Your Phone Feels Like a Billboard
You unlock your device to check a message, and an ad for a game you will never play slides across your screen. You open a weather app, and a video ad auto-plays. You try to read an article, and a banner ad pulsates at the bottom, begging for a click. It is exhausting.
This constant barrage of advertisements does more than just annoy you. It drains your battery, consumes your mobile data, and can even pose security risks if they lead to malicious sites. The feeling that you do not fully control the device you paid for is frustrating.
Fortunately, you can take back control. Removing ads from your phone is not about one magic switch. It is a strategy. This guide will walk you through the most effective methods, from simple settings changes to more advanced tools, for both Android and iOS.
Understanding Where Phone Ads Come From
Before you start blocking, it helps to know what you are fighting. Ads on your phone typically come from three main sources.

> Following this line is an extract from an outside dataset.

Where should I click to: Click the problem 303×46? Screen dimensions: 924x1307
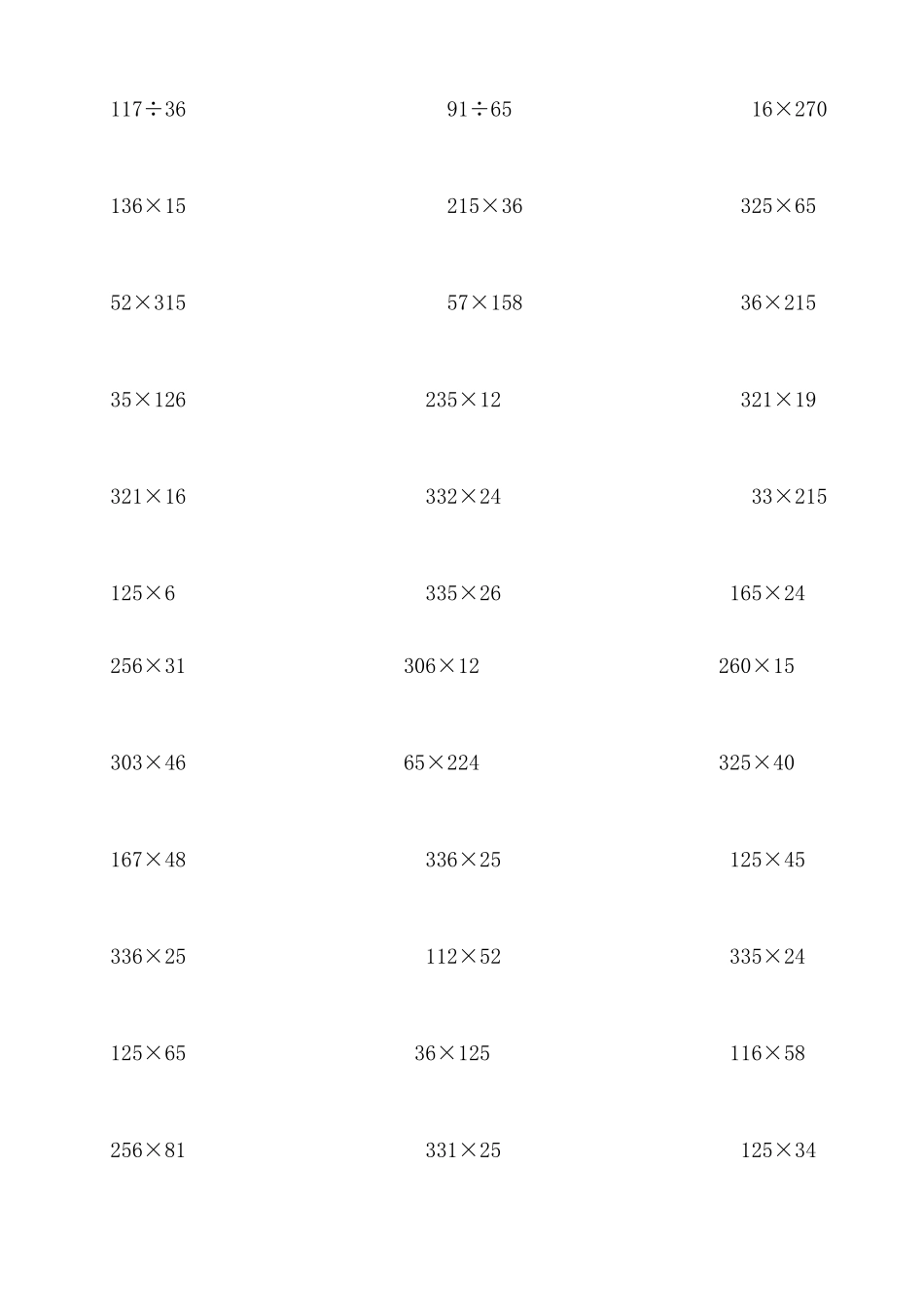pyautogui.click(x=148, y=762)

First, there are ads within the apps you download. Free apps, or “freemium” models, often use in-app advertising to generate revenue. These can be banners, full-screen interstitials, or rewarded videos.

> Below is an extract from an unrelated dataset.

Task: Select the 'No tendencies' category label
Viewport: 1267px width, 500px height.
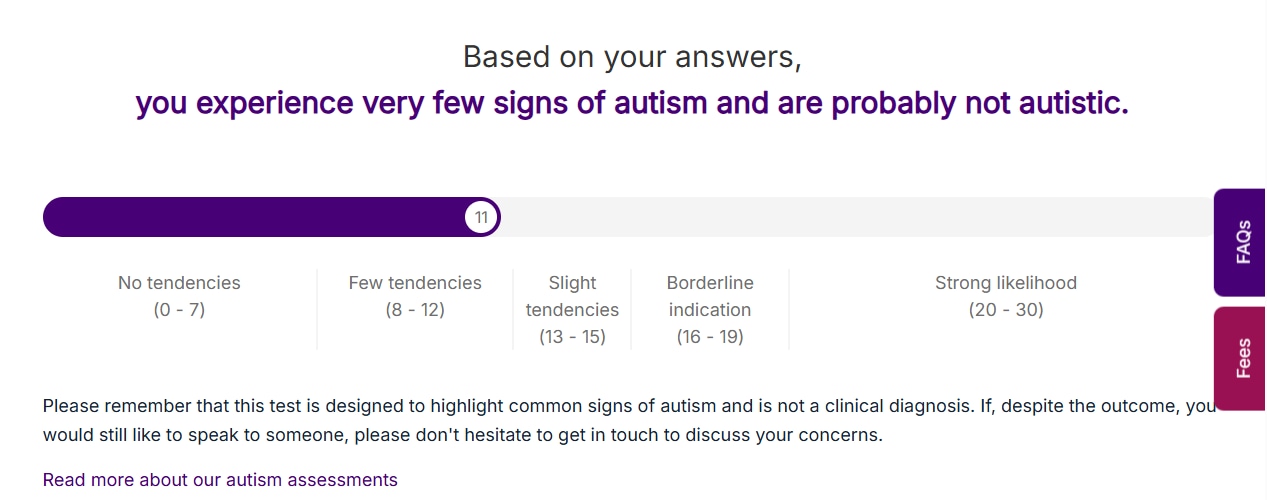Action: coord(179,283)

Second, you have ads delivered through your web browser. Any website you visit can display ads, and some are particularly aggressive with pop-ups and redirects.
Finally, a more insidious category is adware or bloatware. This is software, sometimes pre-installed by the phone manufacturer or carrier, that displays ads on your home screen, notification shade, or even on your lock screen. These are often the most difficult to remove.
The First Line of Defense: Built-in Phone Settings
Both Android and iOS have built-in features to limit ad tracking and some disruptive behaviors. Start here.
On an iPhone, navigate to Settings, then Privacy & Security. Tap on Tracking. Here, you will find the option to “Allow Apps to Request to Track.” Turning this off prevents apps from using your advertising identifier to target you across other apps and websites. It is a privacy measure that indirectly reduces personalized ad delivery.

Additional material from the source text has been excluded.